A3) Let's step back and
look at the law. Zeller and the FDA can sing the praises of vaping all day long. But the statute doesn't let them say
"Wow, vaping is great! Let's approve it!".
They have to go
product-by-product. Each piece of hardware, each e-liquid (down to the nic. strength, the bottle size, etc.) has to be
individually approved via its own application. So if there are no applications, or the applications don't have the proper health studies to support them -
whammo! - off the market they (eventually) go. I say "eventually" because of the 2-year window, of course.

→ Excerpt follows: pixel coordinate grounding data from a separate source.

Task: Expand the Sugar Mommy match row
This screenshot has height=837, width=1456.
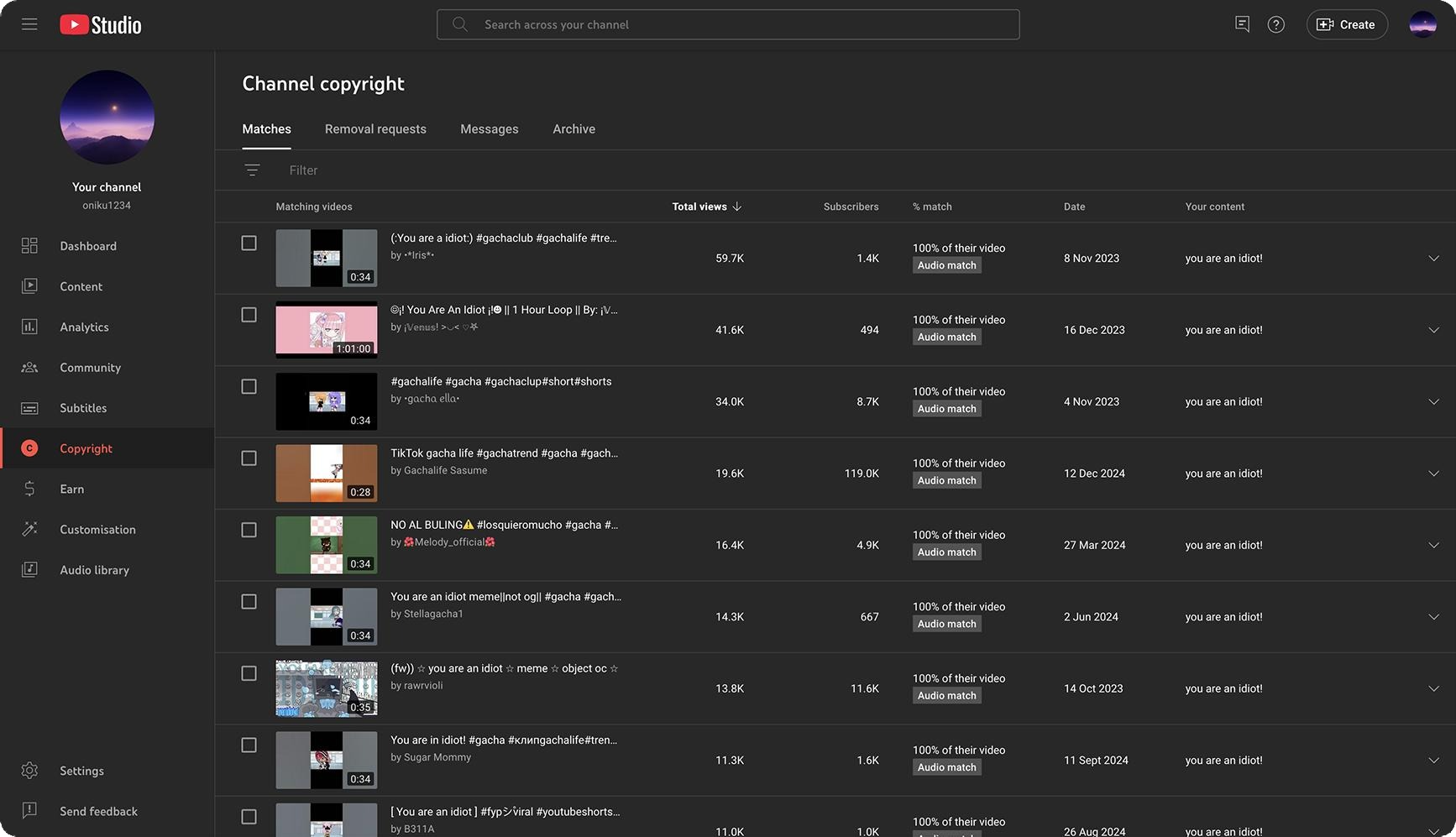Action: point(1433,761)
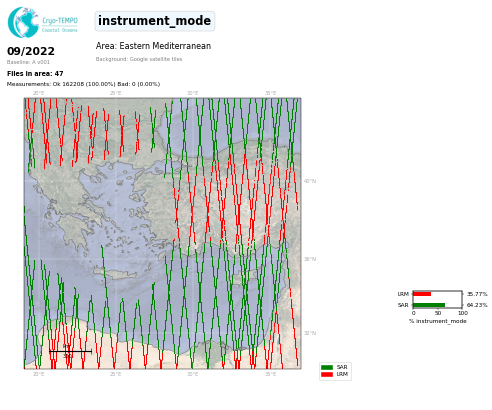Click the 40°N latitude label
Viewport: 492px width, 410px height.
(x=310, y=181)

What I'm saying is basically what CASAA and many others have already said - namely, that only cigAlikes made by BT will be able to survive the initial part of this prociess -
only these deep-pocketed manufacturers will be able to submit an application. Do you think Halo is going to spend $1M or even $100K per
combination of e-liquid flavor, nic. strenth, bottle size, etc.? You read the FDA's own economic analysis, right?
Next step - you (implicitly) ask how are the studies going to help the FDA ban cigAlikes? Remember what we're talking about here: a
net negative public health impact.
You keep talking about "e-cigs" as a broad class of products. And I keep on trying to explain that this is
not how the law works.
If a particular type of cigAlike has mostly dual users - people who still smoke tobacco cigarettes - then it's a loser. Right? Because about 5% of tobacco cigarette smokers quit every year (that's been constant for a long time). So the FDA can and will be able to say that
this particular cigAlike has a negative impact on public health, even if e-cigarettes as a whole are great, and even if this paritcular cigAlike is completely harmless in itself ... except for the fact that it prevents users from quitting smoking tobacco cigarettes.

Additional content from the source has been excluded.